I was too young to remember my favorite villagers that didn't make it into the newer games. Lol,lucky me!:3


----------



## ToxiFoxy (Jan 1, 2015)

I am just looking up old villagers lol me too, I am just 12


----------



## Astro Cake (Jan 1, 2015)

Vanessa looked pretty cool, she's a lot different looking than the other female wolves.


----------



## Tinkalila (Jan 2, 2015)

All the sheep villagers that got the boot.


----------



## Jarrad (Jan 2, 2015)

i miss lucas


----------



## Boccages (Jan 2, 2015)

I really really miss Olive who used to call me 'sweet pee' while setting up her igloo during those long winters playing Animal Crossing on my GameCube.







So I made this quick doodle on Miiverse the other day :


----------



## Spongebob (Jan 4, 2015)

Woolio


----------



## MayorMedli (Jan 4, 2015)

I wish candi the pink mouse was in new leaf.


----------



## toadsworthy (Jan 4, 2015)

Spongebob said:


> Woolio



hands down one of the best names in Animal Crossing lol


----------



## Noodledude (Jan 5, 2015)

I want Dobie back! he was my islander in the GC game.


----------



## RhinoK (Jan 5, 2015)

10/15 of my GameCube town is PG exclusive villagers that didn't return in Wild World or after. 
I really miss Gonzo, Iggy, Stella, Huggy, Belle, Bitty, Tiara and Boris from my town.

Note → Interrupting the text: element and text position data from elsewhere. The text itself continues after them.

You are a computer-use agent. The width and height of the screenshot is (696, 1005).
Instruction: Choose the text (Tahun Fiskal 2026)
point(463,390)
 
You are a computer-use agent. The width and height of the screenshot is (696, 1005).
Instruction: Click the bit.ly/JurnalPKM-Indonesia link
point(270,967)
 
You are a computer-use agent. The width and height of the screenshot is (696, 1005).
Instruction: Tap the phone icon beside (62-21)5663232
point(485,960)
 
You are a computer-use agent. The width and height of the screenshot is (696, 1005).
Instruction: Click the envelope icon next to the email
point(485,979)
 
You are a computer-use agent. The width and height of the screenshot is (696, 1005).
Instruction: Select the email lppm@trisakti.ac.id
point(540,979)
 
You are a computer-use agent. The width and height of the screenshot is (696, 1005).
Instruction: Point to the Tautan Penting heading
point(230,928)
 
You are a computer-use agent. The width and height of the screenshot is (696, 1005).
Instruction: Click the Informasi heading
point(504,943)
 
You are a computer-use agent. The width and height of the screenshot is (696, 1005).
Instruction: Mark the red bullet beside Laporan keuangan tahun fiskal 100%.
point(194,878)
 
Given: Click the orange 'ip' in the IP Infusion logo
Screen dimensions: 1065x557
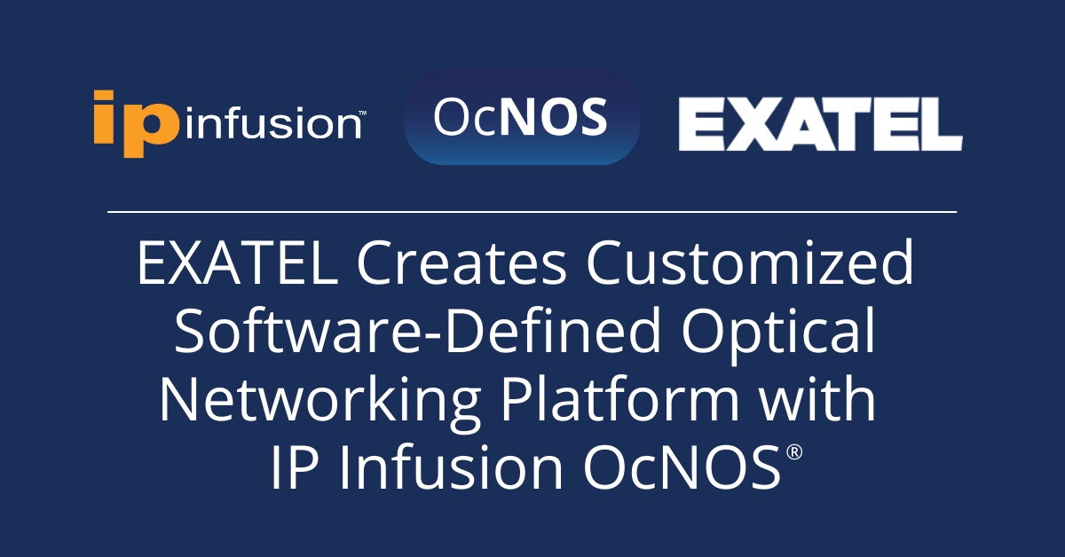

Thankfully Ozzie returned <3 It's a long stretch but I really hope that all the villagers return in (assuming there will be, I don't understand why there won't be) in the Wii U version. If they do that'd be enough to make me play it!


----------



## Chiisanacx (Jan 6, 2015)

I miss Maddie ; ~ ; , But the Hazel in Animal Crossing was adorable nek minute removes her and replaces her with a squirrel with a monobrow in New Leaf ~ Y U DO DIS ACNL


----------